## Material for the task
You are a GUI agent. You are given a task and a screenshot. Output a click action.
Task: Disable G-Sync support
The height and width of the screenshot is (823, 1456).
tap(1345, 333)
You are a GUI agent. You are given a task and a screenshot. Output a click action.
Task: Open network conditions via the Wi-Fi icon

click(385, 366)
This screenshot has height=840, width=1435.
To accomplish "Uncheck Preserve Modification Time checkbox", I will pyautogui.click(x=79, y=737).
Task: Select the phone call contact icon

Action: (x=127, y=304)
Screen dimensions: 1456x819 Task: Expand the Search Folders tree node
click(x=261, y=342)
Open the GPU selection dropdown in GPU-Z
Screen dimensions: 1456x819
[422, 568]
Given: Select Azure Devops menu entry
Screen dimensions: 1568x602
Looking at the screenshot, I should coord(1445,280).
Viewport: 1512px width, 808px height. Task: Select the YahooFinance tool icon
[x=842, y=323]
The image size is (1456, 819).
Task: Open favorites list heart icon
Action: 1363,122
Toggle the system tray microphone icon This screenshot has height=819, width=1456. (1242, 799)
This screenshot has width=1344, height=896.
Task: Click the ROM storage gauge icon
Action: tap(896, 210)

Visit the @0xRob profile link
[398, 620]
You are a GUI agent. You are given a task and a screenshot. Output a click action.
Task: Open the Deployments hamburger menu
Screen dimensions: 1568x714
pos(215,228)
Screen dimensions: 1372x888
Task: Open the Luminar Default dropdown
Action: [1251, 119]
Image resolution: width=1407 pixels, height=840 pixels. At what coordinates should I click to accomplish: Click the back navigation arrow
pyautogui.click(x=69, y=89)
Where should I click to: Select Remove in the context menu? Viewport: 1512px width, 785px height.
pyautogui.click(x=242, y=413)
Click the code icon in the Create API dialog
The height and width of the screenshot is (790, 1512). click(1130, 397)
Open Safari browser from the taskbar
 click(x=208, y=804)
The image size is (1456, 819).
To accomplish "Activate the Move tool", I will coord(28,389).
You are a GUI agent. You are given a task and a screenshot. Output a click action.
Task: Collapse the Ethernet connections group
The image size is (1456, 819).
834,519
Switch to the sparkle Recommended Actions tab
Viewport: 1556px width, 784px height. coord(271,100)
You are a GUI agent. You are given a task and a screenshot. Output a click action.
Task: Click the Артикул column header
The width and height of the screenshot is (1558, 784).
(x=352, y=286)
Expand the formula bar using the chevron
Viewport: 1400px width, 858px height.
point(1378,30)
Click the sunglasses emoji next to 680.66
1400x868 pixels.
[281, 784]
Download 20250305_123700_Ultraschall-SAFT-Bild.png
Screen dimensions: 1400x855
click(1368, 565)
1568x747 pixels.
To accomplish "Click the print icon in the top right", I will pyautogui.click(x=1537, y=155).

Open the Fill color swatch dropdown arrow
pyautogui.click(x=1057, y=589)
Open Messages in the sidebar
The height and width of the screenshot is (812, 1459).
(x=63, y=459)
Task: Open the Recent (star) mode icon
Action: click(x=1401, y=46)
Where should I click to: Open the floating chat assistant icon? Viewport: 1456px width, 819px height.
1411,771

## Try it
Begin with the line that contains "The width and" and end with the last line of the data. Repeat those two lines and all between them exactly.

## Reply
The width and height of the screenshot is (1558, 784).
(x=352, y=286)
Expand the formula bar using the chevron
Viewport: 1400px width, 858px height.
point(1378,30)
Click the sunglasses emoji next to 680.66
1400x868 pixels.
[281, 784]
Download 20250305_123700_Ultraschall-SAFT-Bild.png
Screen dimensions: 1400x855
click(1368, 565)
1568x747 pixels.
To accomplish "Click the print icon in the top right", I will pyautogui.click(x=1537, y=155).

Open the Fill color swatch dropdown arrow
pyautogui.click(x=1057, y=589)
Open Messages in the sidebar
The height and width of the screenshot is (812, 1459).
(x=63, y=459)
Task: Open the Recent (star) mode icon
Action: click(x=1401, y=46)
Where should I click to: Open the floating chat assistant icon? Viewport: 1456px width, 819px height.
1411,771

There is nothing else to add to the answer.